Philippe Corcuff n’a pas tort de commencer sa présentation par un état des lieux de la critique sociale. L’émancipation est au programme de notre histoire depuis deux siècles et le grand soir n’est toujours pas venu. Une triple question se pose : nous sommes-nous trompés sur les exigences à avoir ? Sommes-nous incapables de voir que quelque chose a tout de même changé, même sans grand soir ? L’histoire est-elle seulement destinée à se répéter ? Pourtant, on ne peut nier l’existence des révolutions arabes, du mouvement Occupy Wall Street, des Indignados, etc.

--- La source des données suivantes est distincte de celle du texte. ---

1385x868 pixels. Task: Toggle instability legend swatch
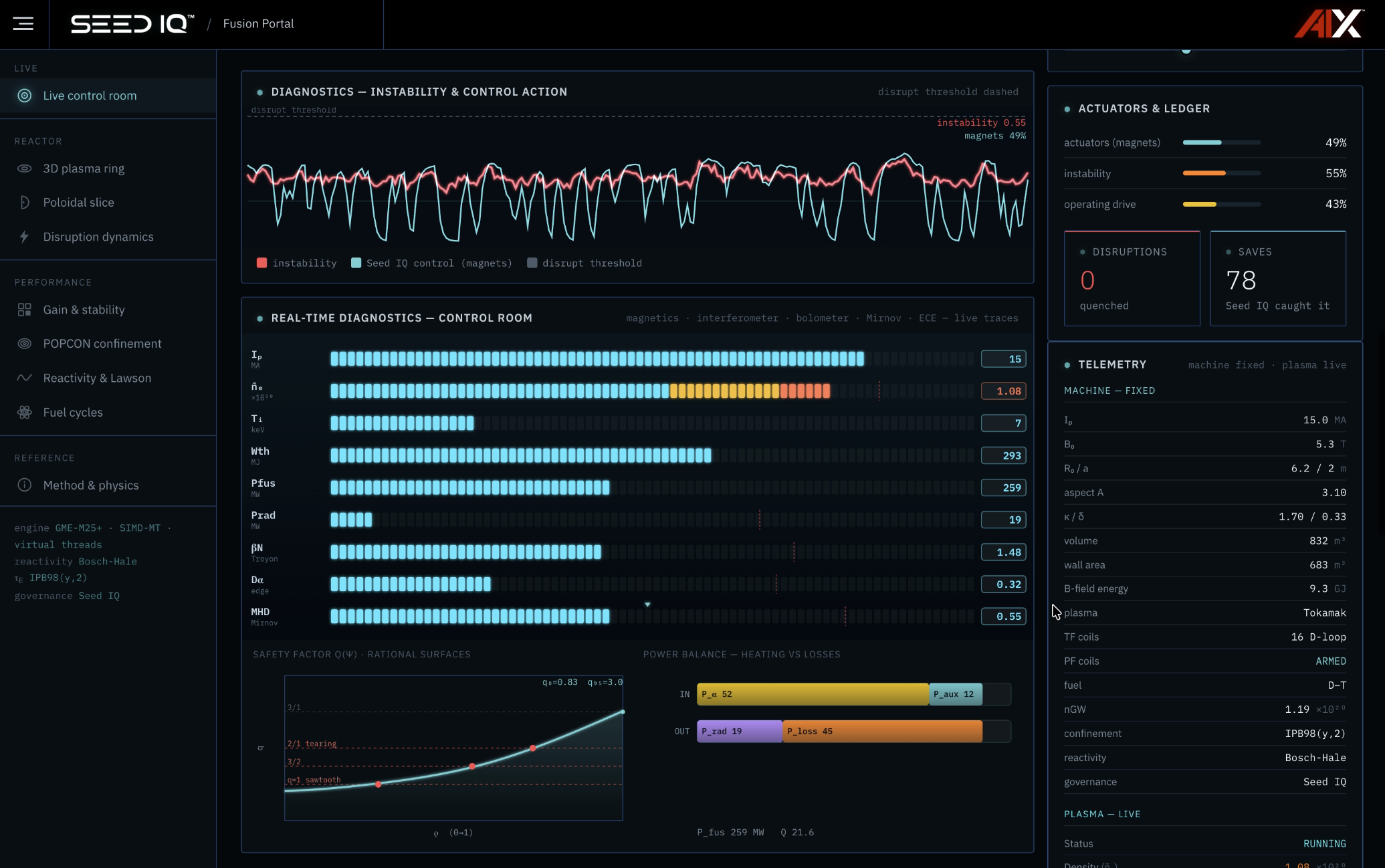(x=262, y=263)
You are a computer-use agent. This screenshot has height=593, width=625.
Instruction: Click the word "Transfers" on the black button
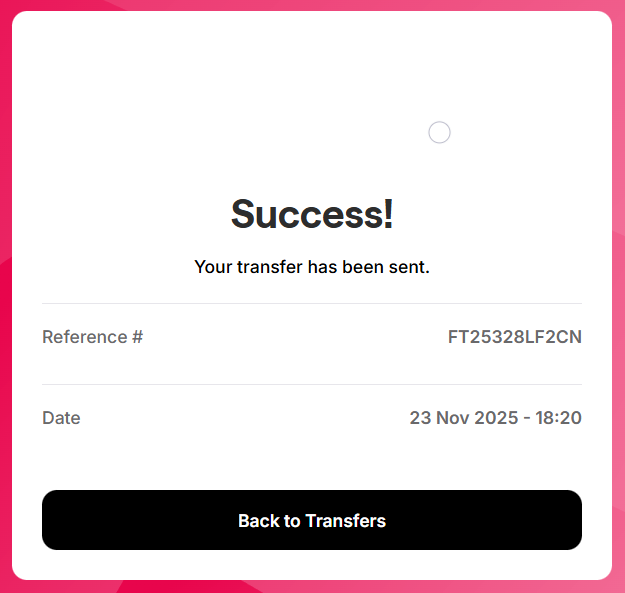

Alors, ne serait-il pas opportun de mieux localiser les ressources critiques disponibles, tout en entendant par-là les moyens de décrypter le monde et ceux de le transformer ? L’auteur insiste : il convient d’articuler une critique de la domination et une perspective d’émancipation.

Néanmoins, la tâche ne va sans doute pas de soi, si l’on se réfère au conflit qui oppose la sociologie critique de la domination de Pierre Bourdieu et la philosophie de l’émancipation de Jacques Rancière. Selon Philippe Corcuff, le premier tomberait sous la tentation scientiste de rabattre le plan émancipateur sur le plan scientifique. Le second se méfierait de la théorie critique, parce qu’elle risque de repousser indéfiniment la perspective d’émancipation. Philippe Corcuff espère pouvoir tirer du débat une nouvelle association de la critique et de l’émancipation. Au terme de son introduction, il présente les protagonistes du débat et en précise encore le contexte : la crise du capitalisme, les possibilités d’émancipation et les menaces néoconservatrices.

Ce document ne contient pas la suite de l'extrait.